Ifakara Health Institute’s seasoned social scientist, Dr. Sally Mtenga, contributed to the paper along with other researchers from Denmark, the UK, Canada, Brazil, Peru, the USA, India, and Ireland.
“Multimorbidity requires person-centered care, prioritizing what matters most to the individual and the individual’s carers, ensuring care that is effectively coordinated and minimally disruptive, and aligns with the patient’s values,” they suggest.
Despite little being known about the prevention of multimorbidity, the scientists urged for focus to be put on psychosocial and behavioral factors, particularly population-level interventions and structural changes, noting that, “interventions are likely to be complex and multifaceted.”
They also reviewed the global barriers and opportunities for multimorbidity management grouping them into 3 barriers and 1 opportunity. These include patient-level barriers, system-level barriers, barriers in Low Medium Income Countries (LMICs), and opportunities in LMICs.
Within the patient-level barriers, the scientists include factors such as lower health literacy and self-efficacy to navigate the health-care system, treatment burden, limited social and economic resources to support self-management (such as family support, employment and community support), environment (for example, living in a rural area far from health services), and inadequacy of financial protection to meet health-care or related costs as some of the key challenges.
System-level barriers include the availability of, appropriateness of, and access to services while barriers in LMICs are expected to be augmented and amplified in settings characterized by weak, fragmented, and acute-oriented healthcare delivery systems.
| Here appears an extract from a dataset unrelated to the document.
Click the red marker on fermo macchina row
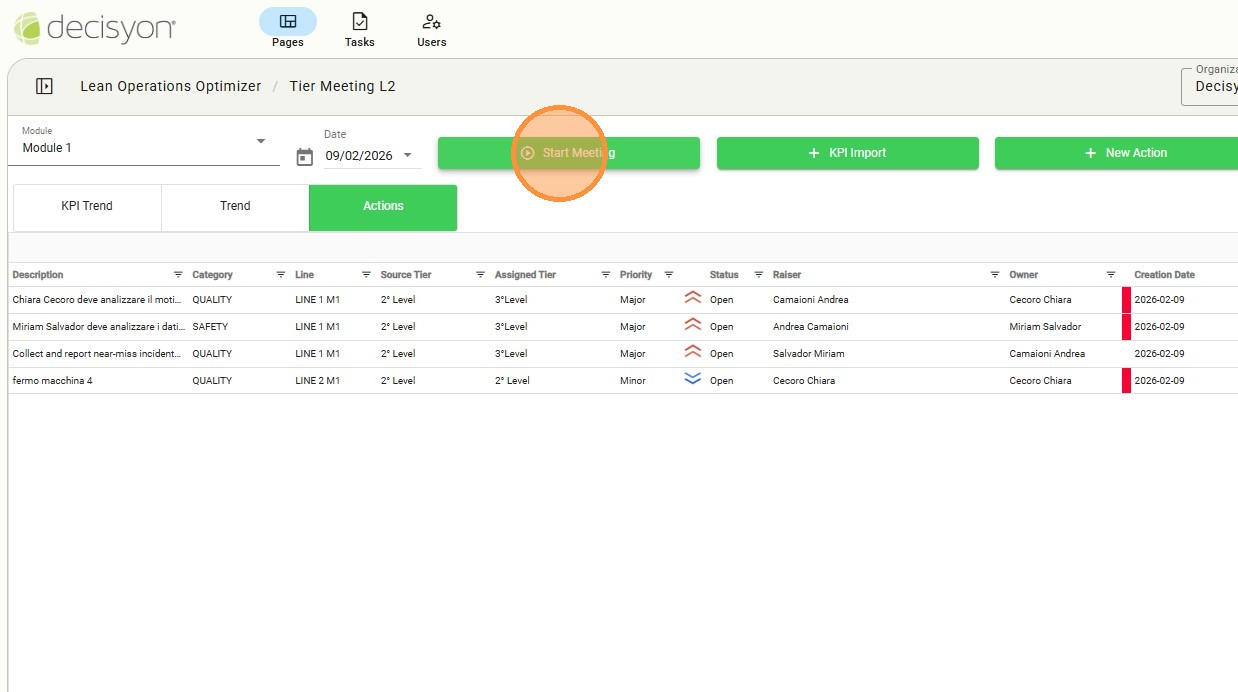1238x692 pixels. tap(1126, 381)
Reviewing the opportunities in LMICs, the scientists said: “There are opportunities to leverage innovative delivery channels, such as technology-enabled tools or mobile health for physical and mental chronic conditions and the utilization of non-health-care delivery settings…These can be aided by co-production approaches, which are likely to yield interventions responsive to people’s preferences, and, therefore, enhance patient-centered approaches.”
The scientists also noted the increasing number of studies examining multimorbidity interventions over the years however, they also mentioned: “the need for investment in multimorbidity research and training along with reconfiguration of health care supporting the management of multimorbidity” which is urgently needed.
The review paper, called the Primer was published in the Nature Reviews Disease Primers journal on July 14, 2022.